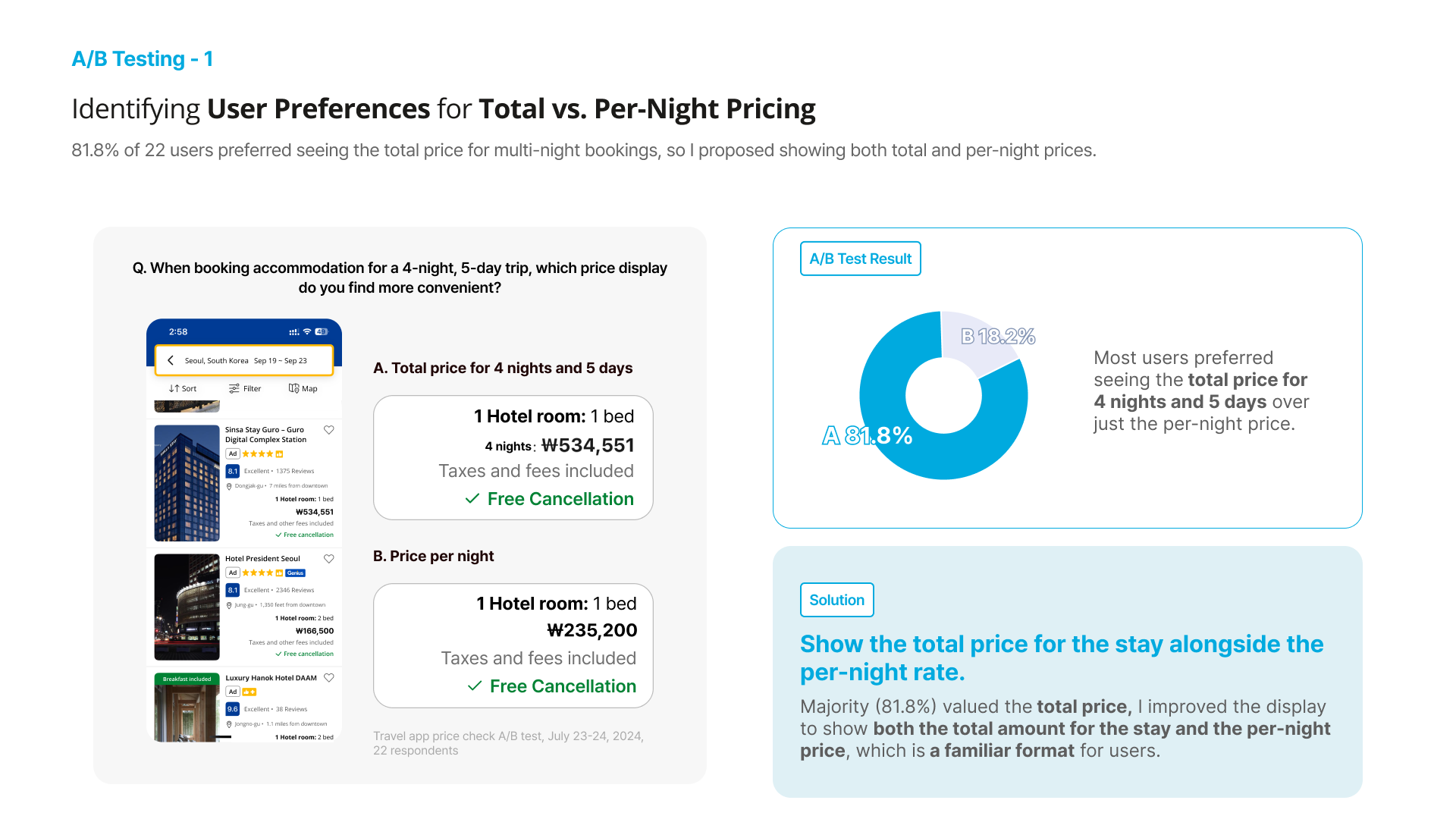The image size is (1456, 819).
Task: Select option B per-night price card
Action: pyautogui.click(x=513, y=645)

********

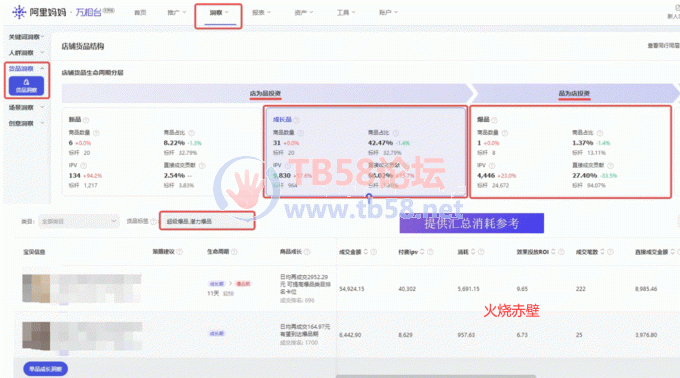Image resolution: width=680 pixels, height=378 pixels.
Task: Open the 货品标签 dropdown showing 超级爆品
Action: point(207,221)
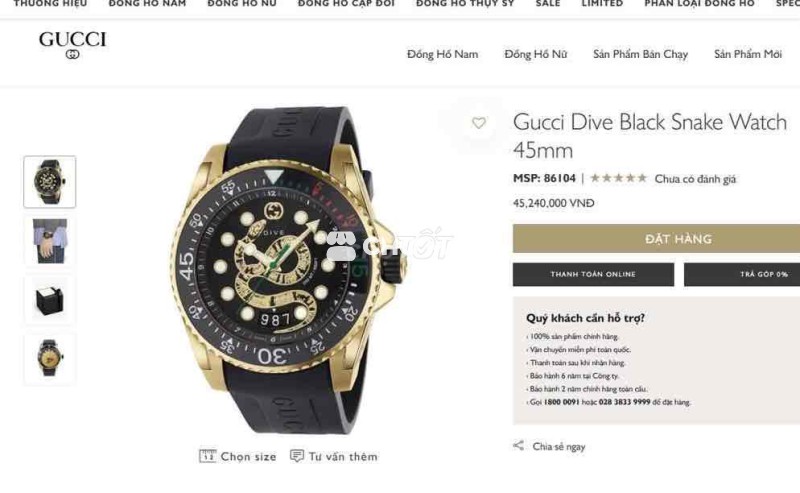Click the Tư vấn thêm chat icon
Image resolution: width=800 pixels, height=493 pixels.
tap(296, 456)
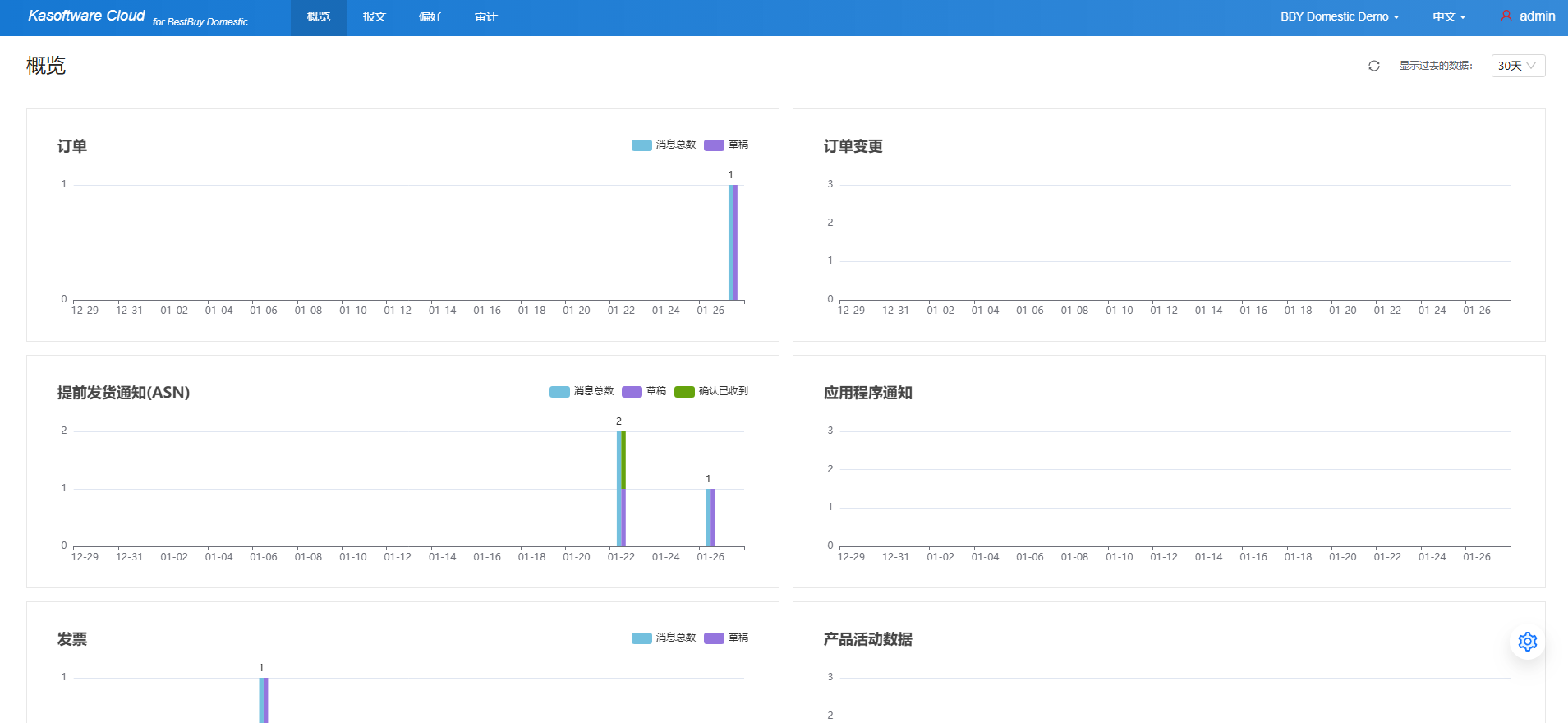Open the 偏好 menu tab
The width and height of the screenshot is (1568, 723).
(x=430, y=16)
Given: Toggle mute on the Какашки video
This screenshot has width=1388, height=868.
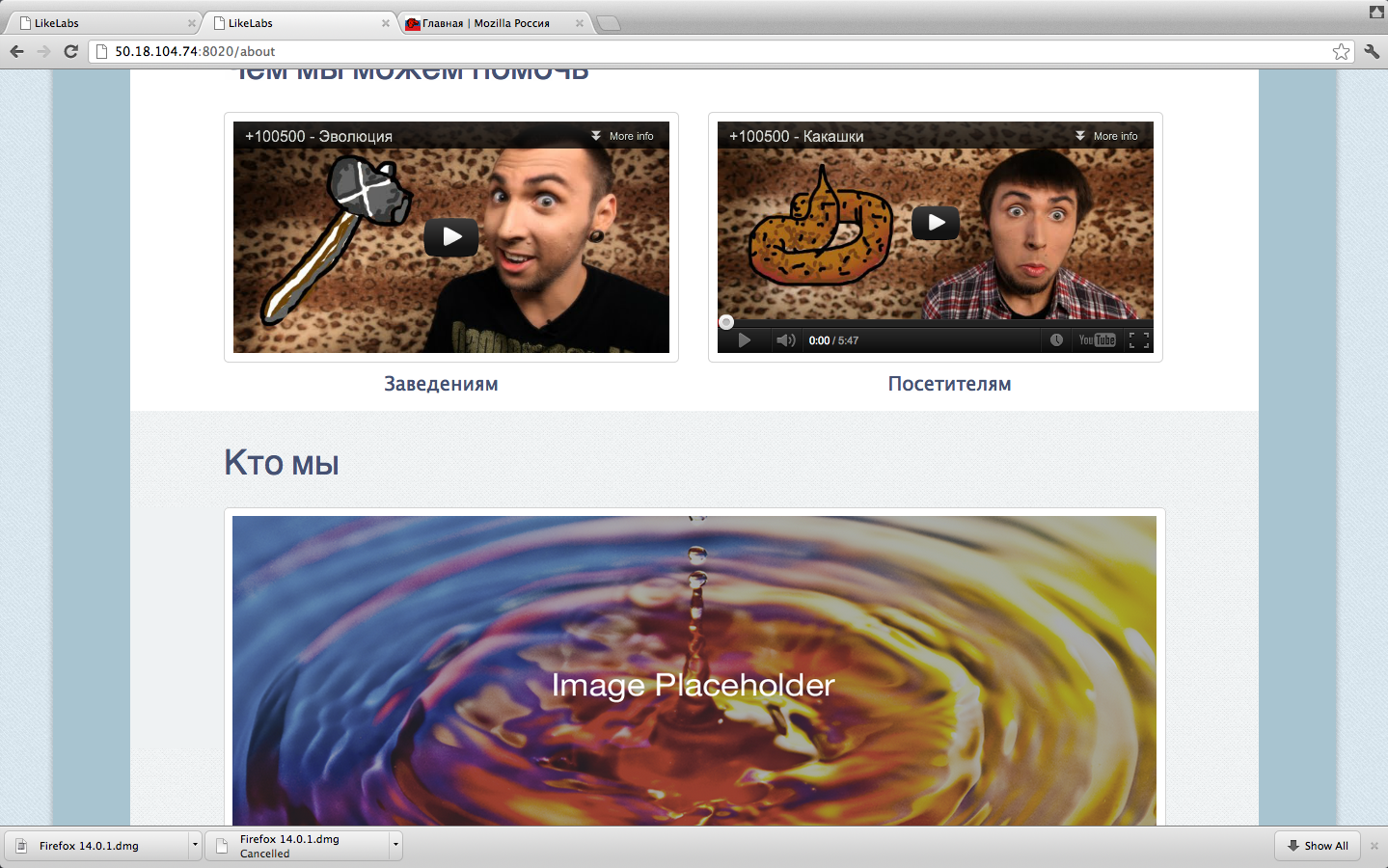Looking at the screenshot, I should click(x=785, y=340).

********

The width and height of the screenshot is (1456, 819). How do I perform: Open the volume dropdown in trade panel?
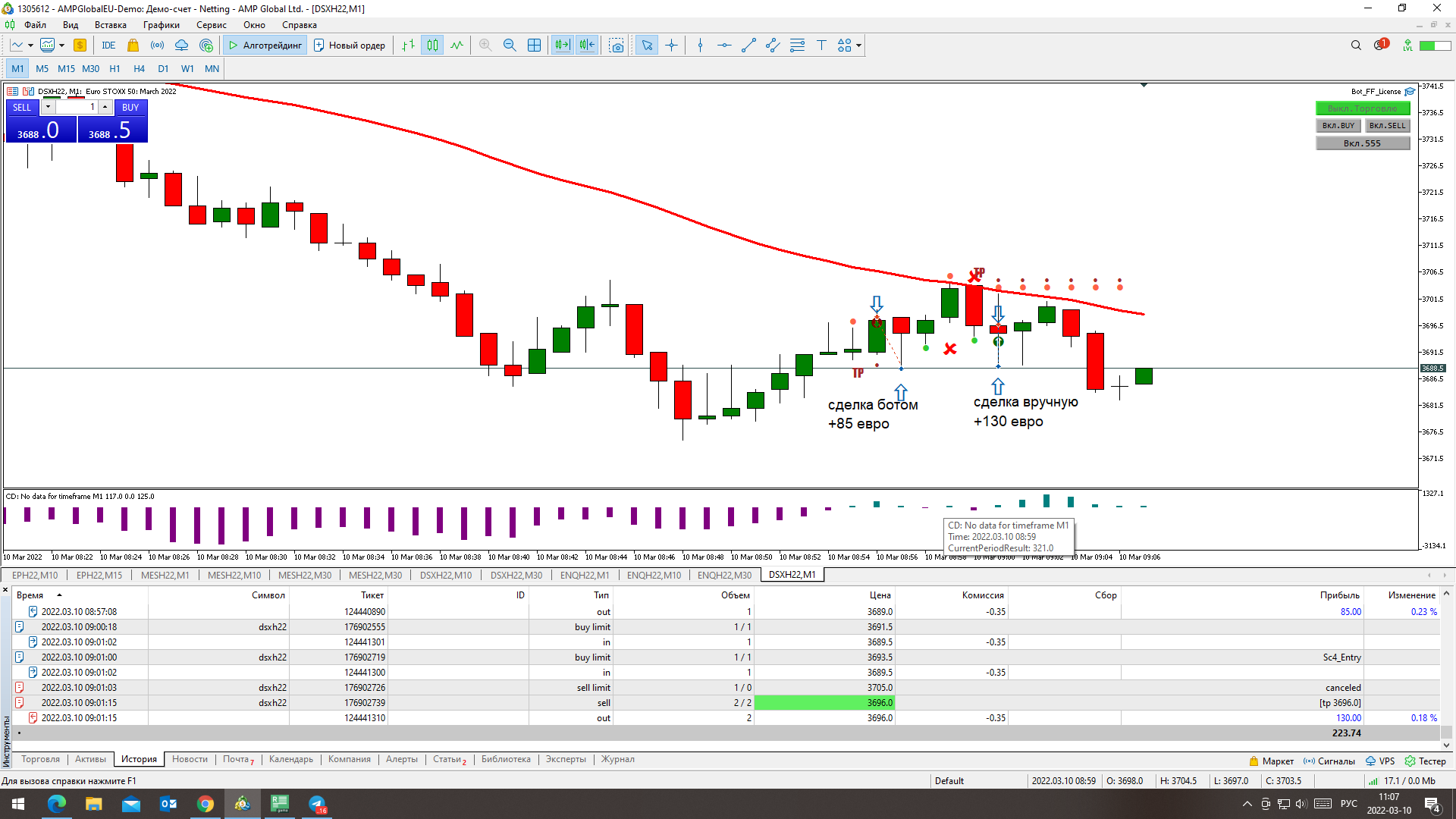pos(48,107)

********

Written problem: Update the part of the listing that starts with the line containing "The width and height of the screenshot is (1456, 819)." and ends with the line containing "pos(48,107)" by changing "volume" to "leverage" and keeping everything else the same. Give back only those lines, without the pictures.

Solution to this problem:
The width and height of the screenshot is (1456, 819). How do I perform: Open the leverage dropdown in trade panel?
pos(48,107)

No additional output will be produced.